== THE DATA ==

★ ★ ★ ★ ★

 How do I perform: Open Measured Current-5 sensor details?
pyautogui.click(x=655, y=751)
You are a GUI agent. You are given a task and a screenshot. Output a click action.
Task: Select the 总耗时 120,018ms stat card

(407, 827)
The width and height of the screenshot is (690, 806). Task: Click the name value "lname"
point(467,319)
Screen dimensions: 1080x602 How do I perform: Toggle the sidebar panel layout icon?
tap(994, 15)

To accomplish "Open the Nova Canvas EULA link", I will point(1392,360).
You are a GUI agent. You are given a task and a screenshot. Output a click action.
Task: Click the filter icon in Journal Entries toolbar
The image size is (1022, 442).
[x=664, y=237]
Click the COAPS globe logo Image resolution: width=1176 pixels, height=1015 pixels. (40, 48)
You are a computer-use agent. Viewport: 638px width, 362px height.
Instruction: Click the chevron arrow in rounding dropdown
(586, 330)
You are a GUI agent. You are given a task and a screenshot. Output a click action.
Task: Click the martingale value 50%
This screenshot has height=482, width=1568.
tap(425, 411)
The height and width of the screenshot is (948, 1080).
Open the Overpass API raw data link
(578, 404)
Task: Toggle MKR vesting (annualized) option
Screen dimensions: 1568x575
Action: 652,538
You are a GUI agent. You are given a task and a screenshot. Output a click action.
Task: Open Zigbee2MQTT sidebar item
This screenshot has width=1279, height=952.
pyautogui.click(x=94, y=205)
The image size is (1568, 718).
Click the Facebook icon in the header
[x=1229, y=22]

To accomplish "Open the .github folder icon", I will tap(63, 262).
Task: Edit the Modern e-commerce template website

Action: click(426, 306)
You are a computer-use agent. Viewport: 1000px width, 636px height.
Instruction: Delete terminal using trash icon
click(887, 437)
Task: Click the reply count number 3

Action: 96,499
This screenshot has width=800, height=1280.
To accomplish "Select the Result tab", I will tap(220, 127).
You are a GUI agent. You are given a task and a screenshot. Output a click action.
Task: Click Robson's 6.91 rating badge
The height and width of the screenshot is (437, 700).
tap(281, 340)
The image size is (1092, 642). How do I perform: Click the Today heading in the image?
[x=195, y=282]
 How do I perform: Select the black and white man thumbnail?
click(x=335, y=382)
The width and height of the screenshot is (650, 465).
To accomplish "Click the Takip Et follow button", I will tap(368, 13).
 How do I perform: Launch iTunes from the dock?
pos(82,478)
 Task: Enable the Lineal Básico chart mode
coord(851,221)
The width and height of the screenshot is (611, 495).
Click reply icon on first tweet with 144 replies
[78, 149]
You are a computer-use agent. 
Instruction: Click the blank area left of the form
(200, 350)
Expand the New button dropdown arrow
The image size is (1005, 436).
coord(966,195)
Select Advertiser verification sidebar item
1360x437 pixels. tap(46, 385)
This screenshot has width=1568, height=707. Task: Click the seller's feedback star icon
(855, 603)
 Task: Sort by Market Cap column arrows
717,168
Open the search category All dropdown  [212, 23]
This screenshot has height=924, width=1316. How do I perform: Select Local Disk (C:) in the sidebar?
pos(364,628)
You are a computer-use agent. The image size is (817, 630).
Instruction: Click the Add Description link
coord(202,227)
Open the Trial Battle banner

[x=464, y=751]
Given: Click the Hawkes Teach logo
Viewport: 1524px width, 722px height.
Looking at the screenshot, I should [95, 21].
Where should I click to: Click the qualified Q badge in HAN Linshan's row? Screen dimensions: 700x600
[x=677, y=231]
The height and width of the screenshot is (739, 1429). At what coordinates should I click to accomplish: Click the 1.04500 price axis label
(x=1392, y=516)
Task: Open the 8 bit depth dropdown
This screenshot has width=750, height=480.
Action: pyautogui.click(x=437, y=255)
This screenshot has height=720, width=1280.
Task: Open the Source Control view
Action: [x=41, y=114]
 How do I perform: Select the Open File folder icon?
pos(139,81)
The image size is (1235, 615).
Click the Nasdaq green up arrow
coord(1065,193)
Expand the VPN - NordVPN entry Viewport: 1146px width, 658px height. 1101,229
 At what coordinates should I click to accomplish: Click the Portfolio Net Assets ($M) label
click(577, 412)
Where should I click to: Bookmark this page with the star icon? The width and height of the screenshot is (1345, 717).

★ ★ ★ ★ ★

== WHAT TO DO ==
Find the string "will" in the material above, and report every line where it occurs.

== TASK RESULT ==
To accomplish "Open the Nova Canvas EULA link", I will point(1392,360).
To accomplish "Open the .github folder icon", I will tap(63, 262).
To accomplish "Select the Result tab", I will tap(220, 127).
To accomplish "Click the Takip Et follow button", I will tap(368, 13).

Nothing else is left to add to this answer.